- _Problems to work on_:
• A. Write out the passage in the linear algebra notes from "Linear Algebra and" up to and including "them are coefficients.".
• B. According to the linear algebra notes, what are the possible outcomes for the number of solutions a linear system has?

** Text shown follows **

Linear Algebra and Matrix Theory Foundations

Linear Equations and Systems

Reduction and Elementary Row Operations: The fundamental process for solving systems involves three types of row operations to reach a solution set: * Scaling: Multiplying a row by a non-zero scalar (e.g., $E \times t$ outside to 6). * Interchanging: Swapping the positions of two rows in a matrix or system. * Replacement/Addition: Adding a multiple of one row to another row ( $R_2 \rightarrow cR_1 + B_2$ ).
Variables and Unknowns: In a system such as $2x_1 + 3x_2 = b$ , the terms $x_1, x_2$ are unknowns, while the values multiplied by them are coefficients.
System Dimensions: * 2 Dimensions: Represents lines in a plane (e.g., $2x_1 + 3x_2 = b$ ). * 3 Dimensions: Represents planes in space (e.g., $3x_1 + 4x_2 + x_3 = z$ ).
The Solution Set: The set containing all possible values that satisfy every equation in the system. * Guessing Solutions: While one might guess a solution like $(1, 2, 0)$ , it is not systematic. * Possible Outcomes: A linear system has either no solution, exactly one solution, or infinitely many solutions.
Visualizing Solutions: * One Solution: The intersection of lines or planes at a single point. * Infinitely Many Solutions: Occurs when equations represent the same line/plane or intersect along a line. For example, a linear equation in 3 variables defines a plane. * No Solution (Inconsistent): Occurs when lines or planes are parallel and do not intersect.

Row Reduction and Echelon Forms

Echelon Form (REF): A matrix is in echelon form if: * All nonzero rows are above any rows of all zeros. * Each leading entry (the leftmost non-zero entry) of a row is in a column to the right of the leading entry of the row above it. * All entries in a column below a leading entry are zeros.

** End of Text shown **
** Data extracts follows **

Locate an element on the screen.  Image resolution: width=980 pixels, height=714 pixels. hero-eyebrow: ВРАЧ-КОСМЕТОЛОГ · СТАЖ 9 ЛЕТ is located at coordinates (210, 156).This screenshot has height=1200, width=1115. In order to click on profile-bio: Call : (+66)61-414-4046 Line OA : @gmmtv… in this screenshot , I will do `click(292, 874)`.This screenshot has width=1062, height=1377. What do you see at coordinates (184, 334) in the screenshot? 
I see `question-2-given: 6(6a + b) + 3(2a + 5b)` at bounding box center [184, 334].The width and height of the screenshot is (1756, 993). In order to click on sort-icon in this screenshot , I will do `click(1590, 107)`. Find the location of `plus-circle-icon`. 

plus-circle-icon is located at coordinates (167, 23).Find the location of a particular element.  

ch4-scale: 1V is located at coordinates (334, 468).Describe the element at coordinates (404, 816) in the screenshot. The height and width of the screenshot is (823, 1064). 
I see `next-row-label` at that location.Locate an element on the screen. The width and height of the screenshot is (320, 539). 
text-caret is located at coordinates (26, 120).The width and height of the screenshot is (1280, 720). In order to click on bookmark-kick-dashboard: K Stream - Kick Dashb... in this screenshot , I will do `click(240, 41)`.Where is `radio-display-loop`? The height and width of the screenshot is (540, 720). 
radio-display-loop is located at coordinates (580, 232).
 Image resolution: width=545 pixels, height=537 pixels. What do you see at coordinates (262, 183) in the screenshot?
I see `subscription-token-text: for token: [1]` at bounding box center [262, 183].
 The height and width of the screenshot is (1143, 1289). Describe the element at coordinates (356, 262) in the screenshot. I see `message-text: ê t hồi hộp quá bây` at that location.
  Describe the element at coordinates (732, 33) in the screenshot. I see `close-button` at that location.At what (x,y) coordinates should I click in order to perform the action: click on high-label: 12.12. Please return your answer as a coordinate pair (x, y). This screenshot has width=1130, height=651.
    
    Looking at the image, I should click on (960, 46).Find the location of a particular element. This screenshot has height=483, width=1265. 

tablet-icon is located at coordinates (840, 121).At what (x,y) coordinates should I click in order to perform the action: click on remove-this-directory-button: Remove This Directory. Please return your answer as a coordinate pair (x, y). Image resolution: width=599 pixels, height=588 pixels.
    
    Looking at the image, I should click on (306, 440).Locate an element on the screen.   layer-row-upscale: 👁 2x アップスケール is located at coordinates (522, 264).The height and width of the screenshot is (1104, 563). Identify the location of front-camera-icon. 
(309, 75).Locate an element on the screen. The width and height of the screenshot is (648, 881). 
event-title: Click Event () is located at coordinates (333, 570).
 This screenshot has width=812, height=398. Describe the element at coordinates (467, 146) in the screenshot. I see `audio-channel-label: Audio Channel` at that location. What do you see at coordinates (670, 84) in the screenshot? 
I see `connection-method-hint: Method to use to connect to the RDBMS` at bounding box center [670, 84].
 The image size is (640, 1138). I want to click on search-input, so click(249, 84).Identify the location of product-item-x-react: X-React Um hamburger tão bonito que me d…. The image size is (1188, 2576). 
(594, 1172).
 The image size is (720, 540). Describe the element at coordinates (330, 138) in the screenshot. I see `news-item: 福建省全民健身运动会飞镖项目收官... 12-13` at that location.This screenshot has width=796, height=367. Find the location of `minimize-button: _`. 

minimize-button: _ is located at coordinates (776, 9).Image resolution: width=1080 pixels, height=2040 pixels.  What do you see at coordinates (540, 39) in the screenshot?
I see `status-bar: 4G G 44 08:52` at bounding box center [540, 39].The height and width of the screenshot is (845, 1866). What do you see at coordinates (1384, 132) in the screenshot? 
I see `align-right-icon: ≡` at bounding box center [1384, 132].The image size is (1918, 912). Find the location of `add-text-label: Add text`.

** End of Data extracts **

- _Your responses_:
• A.
Linear Algebra and Matrix Theory Foundations

Linear Equations and Systems

Reduction and Elementary Row Operations: The fundamental process for solving systems involves three types of row operations to reach a solution set: * Scaling: Multiplying a row by a non-zero scalar (e.g., $E \times t$ outside to 6). * Interchanging: Swapping the positions of two rows in a matrix or system. * Replacement/Addition: Adding a multiple of one row to another row ( $R_2 \rightarrow cR_1 + B_2$ ).
Variables and Unknowns: In a system such as $2x_1 + 3x_2 = b$ , the terms $x_1, x_2$ are unknowns, while the values multiplied by them are coefficients.

• B. A linear system has either no solution, exactly one solution, or infinitely many solutions.